## PROBLEM TO SOLVE
Write out the stretch of the listing from the line containing "You are a GUI" through the line containing "Task: Click on", including both of those lines, and reproduce nothing beyond that range.
--------------------
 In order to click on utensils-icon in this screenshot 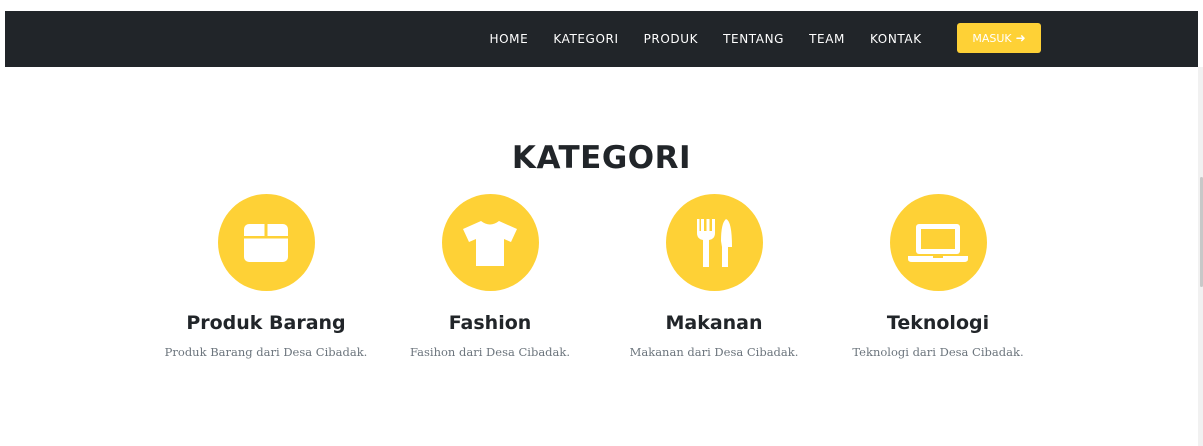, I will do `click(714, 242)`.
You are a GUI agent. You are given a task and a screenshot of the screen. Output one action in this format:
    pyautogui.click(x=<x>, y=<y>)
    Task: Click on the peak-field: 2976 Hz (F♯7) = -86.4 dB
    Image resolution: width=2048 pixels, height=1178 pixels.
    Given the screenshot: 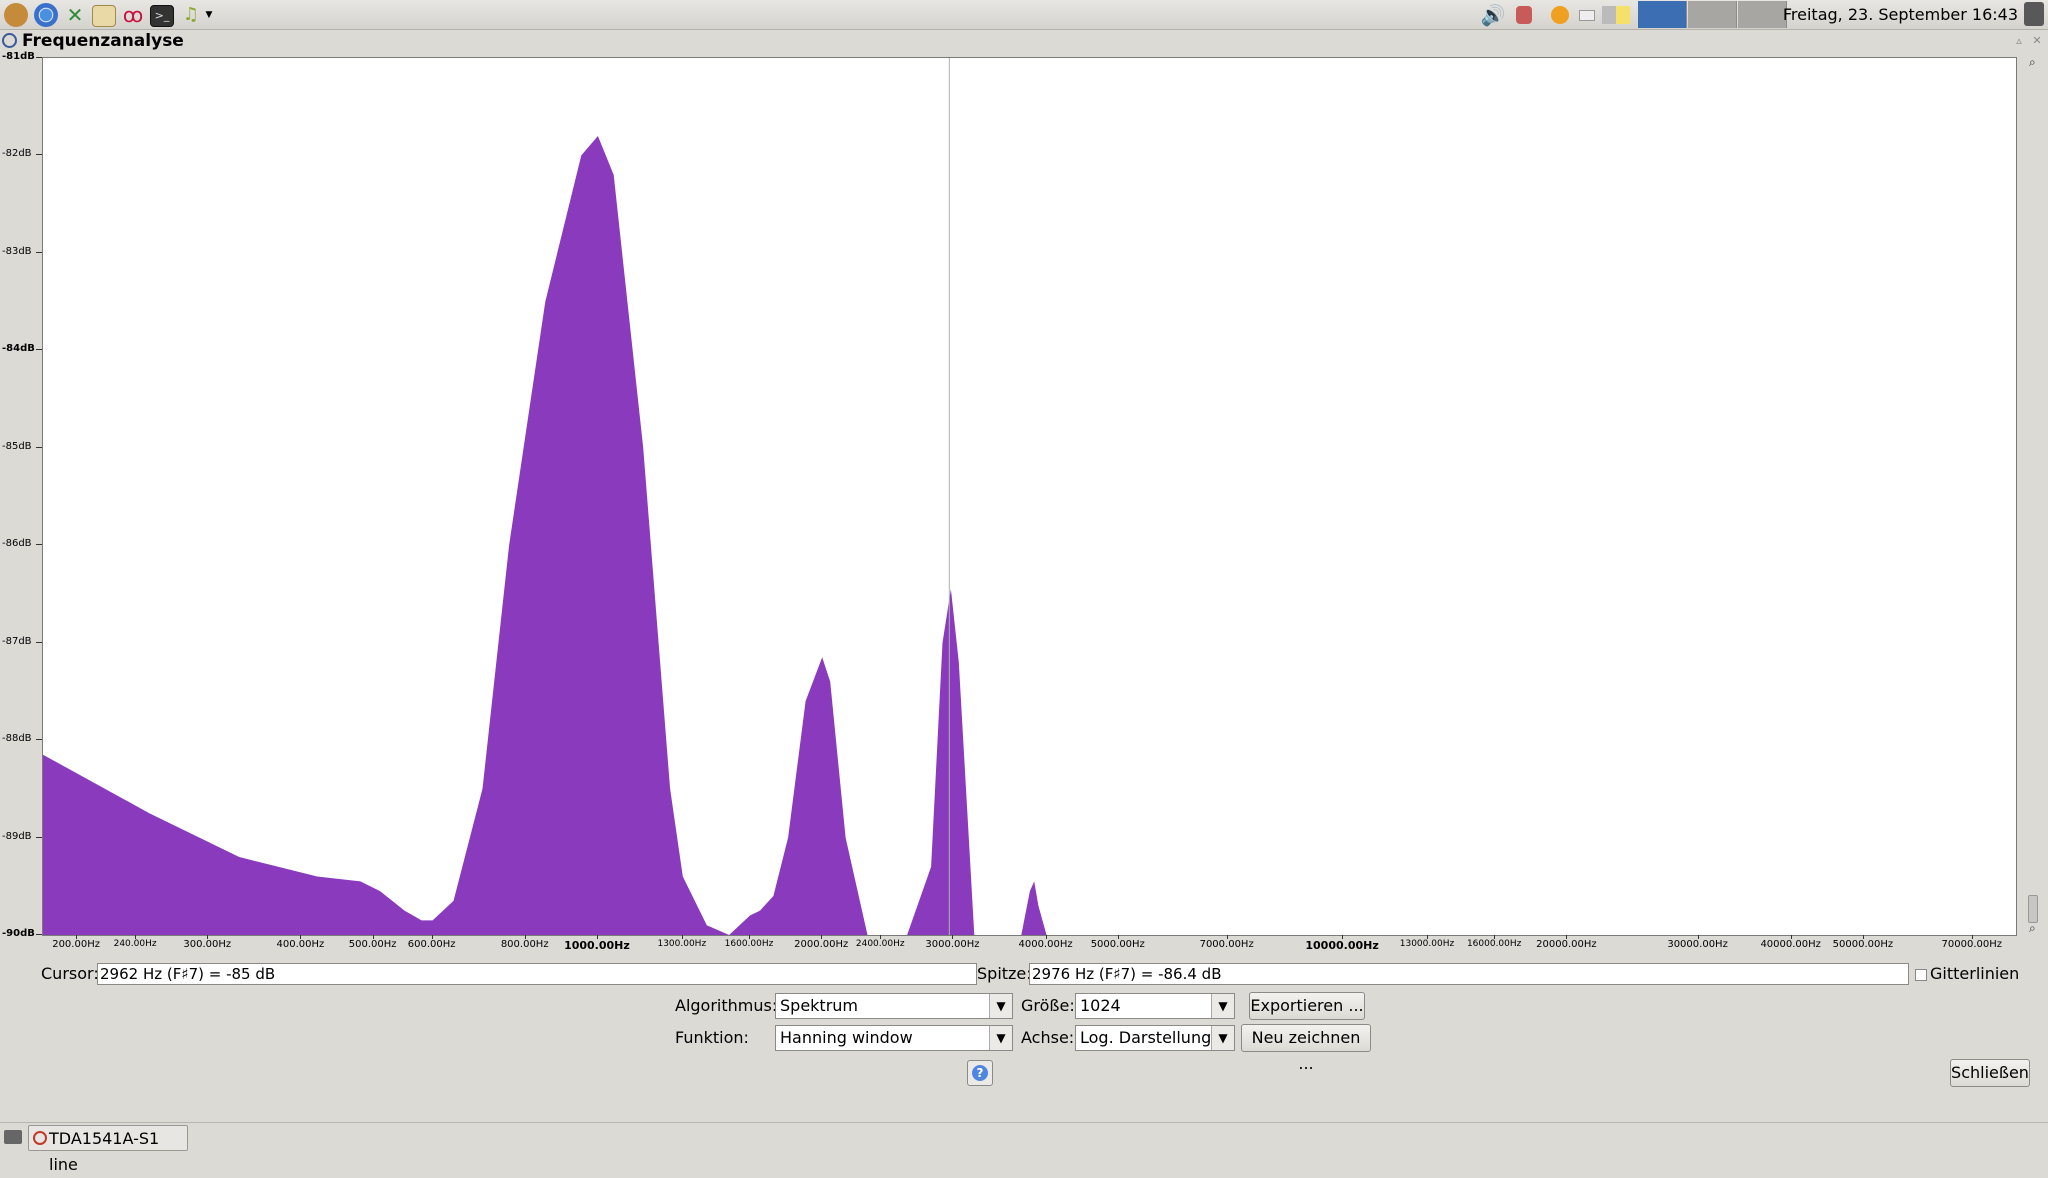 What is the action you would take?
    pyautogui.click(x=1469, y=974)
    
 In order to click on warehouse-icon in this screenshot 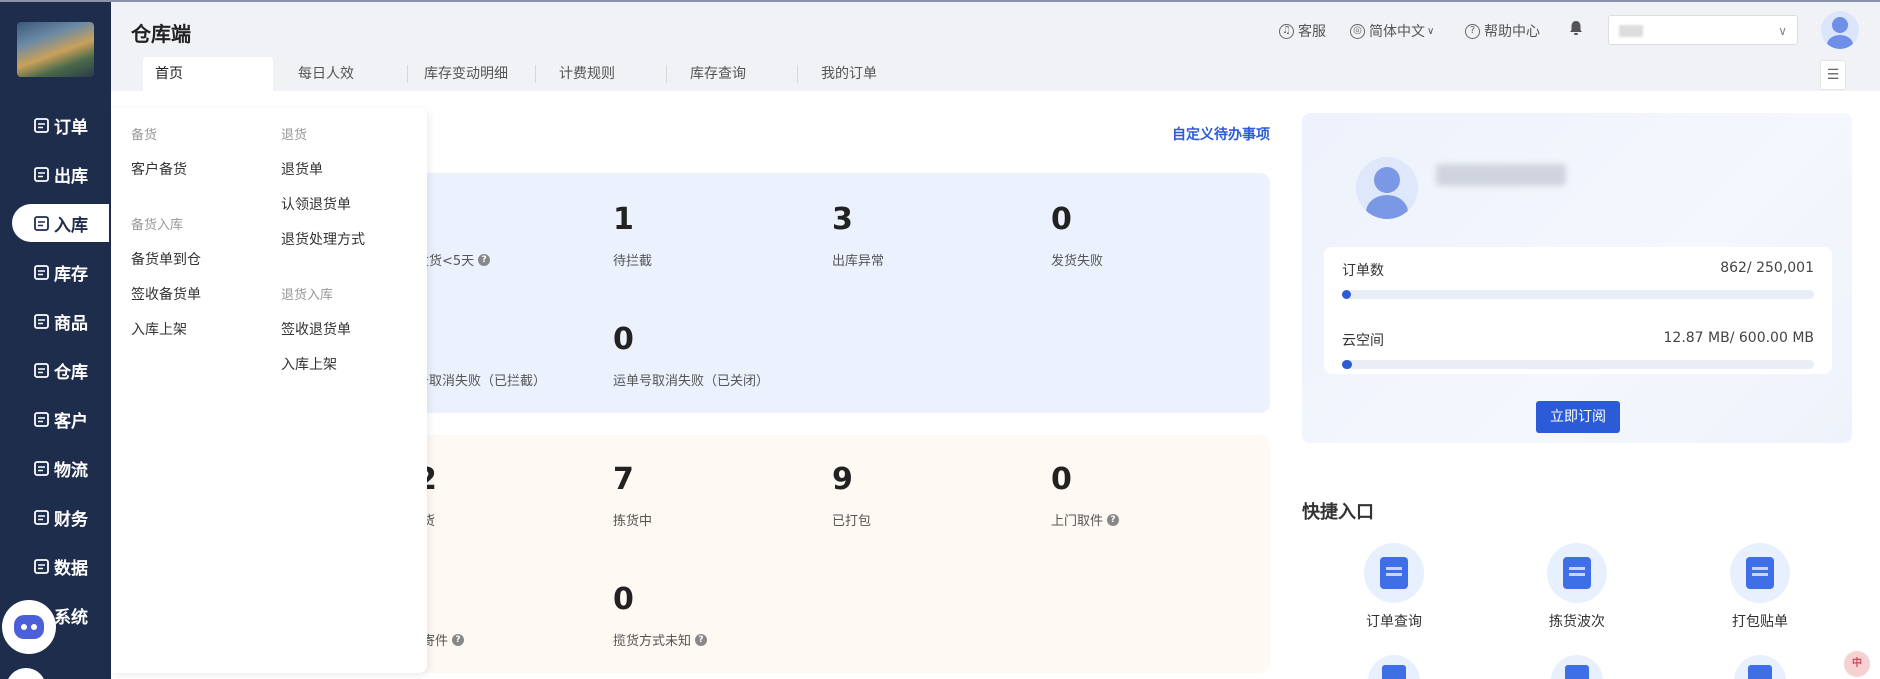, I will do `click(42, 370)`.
--------------------
## ANSWER TO THIS TASK
You are a GUI agent. You are given a task and a screenshot of the screen. Output one action in this format:
    pyautogui.click(x=<x>, y=<y>)
    Task: Click on the peak-field: 2976 Hz (F♯7) = -86.4 dB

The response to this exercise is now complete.